Conversation : Reclaiming Responsibility for Our Neighborhoods
One clue that a neighborhood is ripe for picking by gangs is that it appears unkempt. A bottle left on a lawn. Grass not cut. A broken window in an abandoned apartment building that nobody thinks anything of. But the element you don’t want in your neighborhood is thinking about it. And, before you know it, they’ve moved in and they’ve taken over and you’ve got to fight to get your neighborhood back.
Apathy is the single most pervasive disease in Los Angeles. This indifference can lead to people taking the attitude: “It’s my neighborhood, but it’s not my job. Let somebody else do it.†They turn their heads and do nothing. What makes people so tolerant of somebody urinating publicly in 1995 when it would not have been tolerated in 1955? They wait for somebody else to take the initiative and solve the problems for them. Pretty soon they’ve forgotten how to do things--or how to get things done--at all.
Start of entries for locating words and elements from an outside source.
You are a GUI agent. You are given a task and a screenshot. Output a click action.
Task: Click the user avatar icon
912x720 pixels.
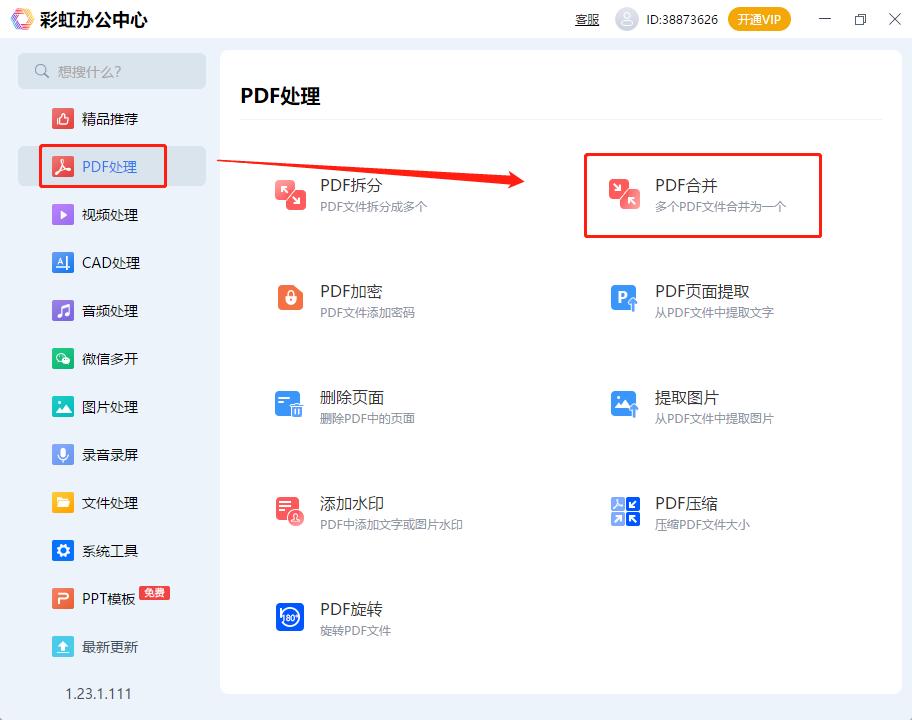[x=627, y=19]
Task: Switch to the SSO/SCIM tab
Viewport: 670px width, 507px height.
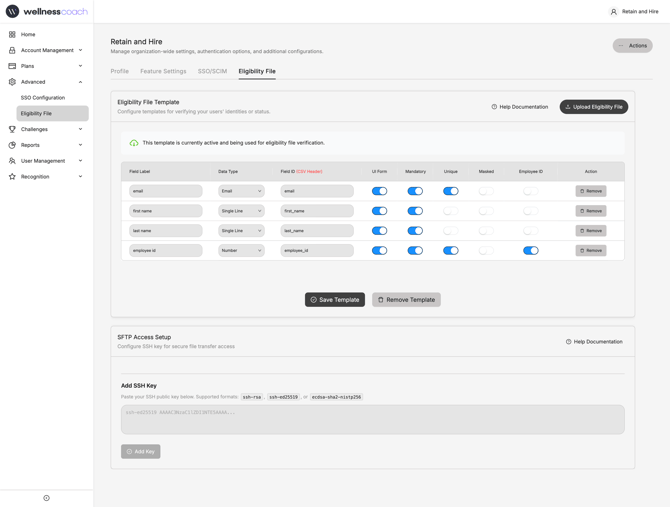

If there’s graffiti on the building next door to you, even though it’s not your house or your garage or your fence, you still pick up the telephone and call the proper agency, not just the police, to paint it out. You don’t put your couch and your old mattress in the yard and just leave them there. You get on the phone and you call the bulk items section of the Department of Sanitation and you have them pick it up at a proper time.
You’ve got make the people aware of which agencies to call and how to hold them accountable. Gradually--and I know this is a gigantic dream--but everybody in the city will be alert and interact with all these governmental agencies and we’ll have a wonderful, beautiful city.
I think what the ‘90s represent is a new way to deal with community problems. It’s a reclaiming of the quality of life. It’s a different kind of civil rights--an advance in civil rights--by reclaiming civil responsibilities. Get on the team. Get the passion in your gut and go out and do it.
The gang problem will not be solved simply or soon, but if gang members see that a neighborhood is well-cared for, they know they have no place there.